プレジデントオンライン / 2022年9月25日 10時15分

※写真はイメージです - 写真=iStock.com/VioletaStoimenova

子供を産まない選択をする女性がいる。ライターのチェ・ジウンさんは「韓国社会では、結婚=出産という風潮が強い。このため子供を産まない選択をした女性は『不幸な生い立ちだったからなんだね……かわいそうに』と受け取られてしまう」という――。

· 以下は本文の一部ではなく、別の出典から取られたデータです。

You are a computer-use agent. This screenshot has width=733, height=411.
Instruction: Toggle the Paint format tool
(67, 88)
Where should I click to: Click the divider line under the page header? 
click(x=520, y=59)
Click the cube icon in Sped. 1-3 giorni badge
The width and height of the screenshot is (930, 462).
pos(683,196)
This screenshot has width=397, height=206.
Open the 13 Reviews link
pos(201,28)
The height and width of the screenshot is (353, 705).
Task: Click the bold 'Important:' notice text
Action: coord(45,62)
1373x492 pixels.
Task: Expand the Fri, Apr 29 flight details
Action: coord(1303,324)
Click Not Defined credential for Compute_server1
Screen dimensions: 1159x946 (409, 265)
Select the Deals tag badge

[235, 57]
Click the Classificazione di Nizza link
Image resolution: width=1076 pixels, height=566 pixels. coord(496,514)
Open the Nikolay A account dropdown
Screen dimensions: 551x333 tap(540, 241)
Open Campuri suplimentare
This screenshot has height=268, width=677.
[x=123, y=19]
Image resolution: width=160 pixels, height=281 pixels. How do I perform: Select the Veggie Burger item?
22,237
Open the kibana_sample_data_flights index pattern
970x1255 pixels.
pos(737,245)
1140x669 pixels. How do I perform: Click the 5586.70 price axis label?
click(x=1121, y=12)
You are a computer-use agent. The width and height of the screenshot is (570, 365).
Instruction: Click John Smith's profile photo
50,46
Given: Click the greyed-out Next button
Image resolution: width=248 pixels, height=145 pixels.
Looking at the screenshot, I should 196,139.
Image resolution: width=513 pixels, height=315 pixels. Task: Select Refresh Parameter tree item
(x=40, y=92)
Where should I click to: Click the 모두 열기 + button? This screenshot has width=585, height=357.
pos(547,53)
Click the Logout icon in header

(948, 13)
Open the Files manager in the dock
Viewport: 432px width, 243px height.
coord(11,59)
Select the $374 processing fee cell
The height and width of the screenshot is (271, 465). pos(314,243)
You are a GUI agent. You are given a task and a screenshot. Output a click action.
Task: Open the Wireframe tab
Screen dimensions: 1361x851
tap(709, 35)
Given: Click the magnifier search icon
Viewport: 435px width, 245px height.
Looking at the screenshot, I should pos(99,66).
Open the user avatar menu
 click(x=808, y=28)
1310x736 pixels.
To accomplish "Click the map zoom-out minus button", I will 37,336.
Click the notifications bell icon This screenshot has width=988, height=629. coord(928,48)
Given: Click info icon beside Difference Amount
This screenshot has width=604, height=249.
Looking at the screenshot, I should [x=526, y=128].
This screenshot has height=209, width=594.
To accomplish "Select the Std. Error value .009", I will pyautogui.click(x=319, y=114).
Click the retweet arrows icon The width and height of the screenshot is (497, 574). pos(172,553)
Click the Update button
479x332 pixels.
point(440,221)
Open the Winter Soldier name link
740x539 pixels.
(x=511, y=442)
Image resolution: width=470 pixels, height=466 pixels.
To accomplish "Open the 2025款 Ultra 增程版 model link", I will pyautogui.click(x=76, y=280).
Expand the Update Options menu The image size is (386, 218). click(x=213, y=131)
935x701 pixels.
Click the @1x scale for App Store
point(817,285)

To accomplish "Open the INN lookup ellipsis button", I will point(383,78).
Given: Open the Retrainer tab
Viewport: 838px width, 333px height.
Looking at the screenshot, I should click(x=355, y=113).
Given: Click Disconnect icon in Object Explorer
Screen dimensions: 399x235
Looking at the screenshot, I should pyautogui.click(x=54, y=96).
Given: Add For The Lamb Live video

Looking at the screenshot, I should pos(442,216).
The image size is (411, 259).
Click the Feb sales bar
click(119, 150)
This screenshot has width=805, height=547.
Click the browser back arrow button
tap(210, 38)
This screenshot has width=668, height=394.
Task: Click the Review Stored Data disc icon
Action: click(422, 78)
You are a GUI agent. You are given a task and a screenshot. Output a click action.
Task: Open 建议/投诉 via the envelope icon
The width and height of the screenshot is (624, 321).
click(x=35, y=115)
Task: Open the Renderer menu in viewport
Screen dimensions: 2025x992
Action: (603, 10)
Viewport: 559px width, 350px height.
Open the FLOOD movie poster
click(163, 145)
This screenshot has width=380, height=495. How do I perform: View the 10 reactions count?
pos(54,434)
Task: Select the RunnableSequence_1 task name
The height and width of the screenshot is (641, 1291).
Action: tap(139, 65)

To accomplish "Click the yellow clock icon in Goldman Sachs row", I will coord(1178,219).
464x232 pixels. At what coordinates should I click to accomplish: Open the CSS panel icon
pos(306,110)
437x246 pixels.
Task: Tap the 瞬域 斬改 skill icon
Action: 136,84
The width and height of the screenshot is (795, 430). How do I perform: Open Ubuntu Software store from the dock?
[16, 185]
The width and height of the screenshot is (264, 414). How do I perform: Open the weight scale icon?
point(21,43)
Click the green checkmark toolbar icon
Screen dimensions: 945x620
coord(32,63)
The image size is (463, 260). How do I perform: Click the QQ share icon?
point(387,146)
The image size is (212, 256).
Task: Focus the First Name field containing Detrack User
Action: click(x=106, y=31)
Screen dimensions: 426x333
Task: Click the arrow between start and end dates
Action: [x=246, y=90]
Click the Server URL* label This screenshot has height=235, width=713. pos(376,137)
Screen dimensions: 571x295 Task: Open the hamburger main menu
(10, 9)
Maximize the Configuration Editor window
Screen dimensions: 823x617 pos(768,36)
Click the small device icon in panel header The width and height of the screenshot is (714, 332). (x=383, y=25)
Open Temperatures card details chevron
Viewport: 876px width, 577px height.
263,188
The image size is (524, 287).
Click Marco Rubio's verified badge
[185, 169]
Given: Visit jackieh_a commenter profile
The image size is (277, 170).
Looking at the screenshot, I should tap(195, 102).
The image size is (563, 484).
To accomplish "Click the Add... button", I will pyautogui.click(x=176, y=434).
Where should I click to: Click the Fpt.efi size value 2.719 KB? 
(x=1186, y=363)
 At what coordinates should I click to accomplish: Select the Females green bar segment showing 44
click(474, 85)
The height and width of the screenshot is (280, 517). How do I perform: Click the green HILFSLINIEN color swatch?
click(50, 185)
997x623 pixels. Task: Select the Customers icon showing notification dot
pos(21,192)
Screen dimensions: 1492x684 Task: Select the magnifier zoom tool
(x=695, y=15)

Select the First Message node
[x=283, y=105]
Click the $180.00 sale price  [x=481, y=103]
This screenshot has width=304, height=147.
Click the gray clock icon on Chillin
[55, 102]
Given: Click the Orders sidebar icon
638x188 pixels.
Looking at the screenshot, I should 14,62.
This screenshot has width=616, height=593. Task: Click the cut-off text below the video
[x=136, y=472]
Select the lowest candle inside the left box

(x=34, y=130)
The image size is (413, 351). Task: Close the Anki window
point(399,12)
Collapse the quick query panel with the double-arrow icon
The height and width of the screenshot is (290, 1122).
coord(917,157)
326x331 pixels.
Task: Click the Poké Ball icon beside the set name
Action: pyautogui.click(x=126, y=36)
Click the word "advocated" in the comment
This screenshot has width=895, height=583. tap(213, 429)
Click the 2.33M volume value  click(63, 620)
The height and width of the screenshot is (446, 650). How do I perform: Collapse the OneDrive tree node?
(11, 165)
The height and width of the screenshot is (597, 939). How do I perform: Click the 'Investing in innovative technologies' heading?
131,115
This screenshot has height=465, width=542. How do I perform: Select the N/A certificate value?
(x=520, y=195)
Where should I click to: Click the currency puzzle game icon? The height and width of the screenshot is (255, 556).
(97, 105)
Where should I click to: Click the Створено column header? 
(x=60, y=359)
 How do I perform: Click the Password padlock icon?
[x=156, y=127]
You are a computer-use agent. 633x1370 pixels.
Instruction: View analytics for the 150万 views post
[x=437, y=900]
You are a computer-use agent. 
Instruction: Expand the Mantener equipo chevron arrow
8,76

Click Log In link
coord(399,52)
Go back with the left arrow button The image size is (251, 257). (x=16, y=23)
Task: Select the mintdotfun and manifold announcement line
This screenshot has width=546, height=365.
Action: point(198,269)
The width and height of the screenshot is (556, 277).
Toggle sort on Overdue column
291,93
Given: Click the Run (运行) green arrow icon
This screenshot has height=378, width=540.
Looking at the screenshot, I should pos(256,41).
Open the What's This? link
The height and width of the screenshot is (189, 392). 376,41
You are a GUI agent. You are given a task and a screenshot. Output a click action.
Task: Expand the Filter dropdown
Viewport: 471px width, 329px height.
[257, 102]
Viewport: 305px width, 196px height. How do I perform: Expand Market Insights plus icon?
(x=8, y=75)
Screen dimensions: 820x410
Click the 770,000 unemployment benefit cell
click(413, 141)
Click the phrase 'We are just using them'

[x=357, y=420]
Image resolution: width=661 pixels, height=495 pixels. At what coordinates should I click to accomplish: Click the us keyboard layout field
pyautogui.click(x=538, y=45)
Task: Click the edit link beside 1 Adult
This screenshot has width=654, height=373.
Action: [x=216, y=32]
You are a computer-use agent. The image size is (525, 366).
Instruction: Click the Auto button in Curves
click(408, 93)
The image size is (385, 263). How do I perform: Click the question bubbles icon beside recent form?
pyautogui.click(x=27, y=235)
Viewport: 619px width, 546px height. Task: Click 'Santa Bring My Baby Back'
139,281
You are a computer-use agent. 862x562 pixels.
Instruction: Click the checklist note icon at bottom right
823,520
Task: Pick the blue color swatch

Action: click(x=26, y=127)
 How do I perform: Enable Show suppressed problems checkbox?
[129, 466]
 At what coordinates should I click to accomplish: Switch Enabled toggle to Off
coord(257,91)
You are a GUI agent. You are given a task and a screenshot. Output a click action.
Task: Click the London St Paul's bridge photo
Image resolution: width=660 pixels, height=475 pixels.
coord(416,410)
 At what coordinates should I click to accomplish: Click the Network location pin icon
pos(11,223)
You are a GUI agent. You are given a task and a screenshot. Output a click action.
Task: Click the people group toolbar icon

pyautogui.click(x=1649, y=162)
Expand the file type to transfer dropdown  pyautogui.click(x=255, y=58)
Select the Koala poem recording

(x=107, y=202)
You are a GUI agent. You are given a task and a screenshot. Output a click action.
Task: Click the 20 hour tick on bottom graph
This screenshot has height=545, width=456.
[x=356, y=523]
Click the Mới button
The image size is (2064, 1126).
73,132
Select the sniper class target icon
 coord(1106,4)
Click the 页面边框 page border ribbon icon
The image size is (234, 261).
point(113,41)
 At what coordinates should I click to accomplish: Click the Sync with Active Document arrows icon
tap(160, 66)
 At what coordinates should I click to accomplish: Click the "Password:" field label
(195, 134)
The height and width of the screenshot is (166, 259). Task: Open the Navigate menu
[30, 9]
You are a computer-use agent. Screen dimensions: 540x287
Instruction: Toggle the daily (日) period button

※本稿は、チェ・ジウン著、オ・ヨンア訳『ママにならないことにしました』(晶文社)の一部を再編集したものです。

■はたして結婚は母にとってプラスだったのか?

非婚主義者の20代女性と話をしていて、こんなことを聞いたことがある。

「結婚しないって母に話したら、『もしかして私のせい?』と言うんです。子どものころ、両親がよくけんかしてたんですけどね。そのせいで結婚をネガティブに考えるようになったんじゃないかって、申し訳ないって言われたんですが、私が非婚を決めたのと両親はなんの関係もありません」

実は私は子どもを産まないことにしたときに似たような心配をした。もしかして両親がわが子の非出産に自分たちの責任を感じたらどうしよう? 両親とはなんの関係もないのに? でも一方では、人生での多くの選択は自分が根を下ろして生きてきた土壌の影響から完全に自由になるのは難しいとも思った。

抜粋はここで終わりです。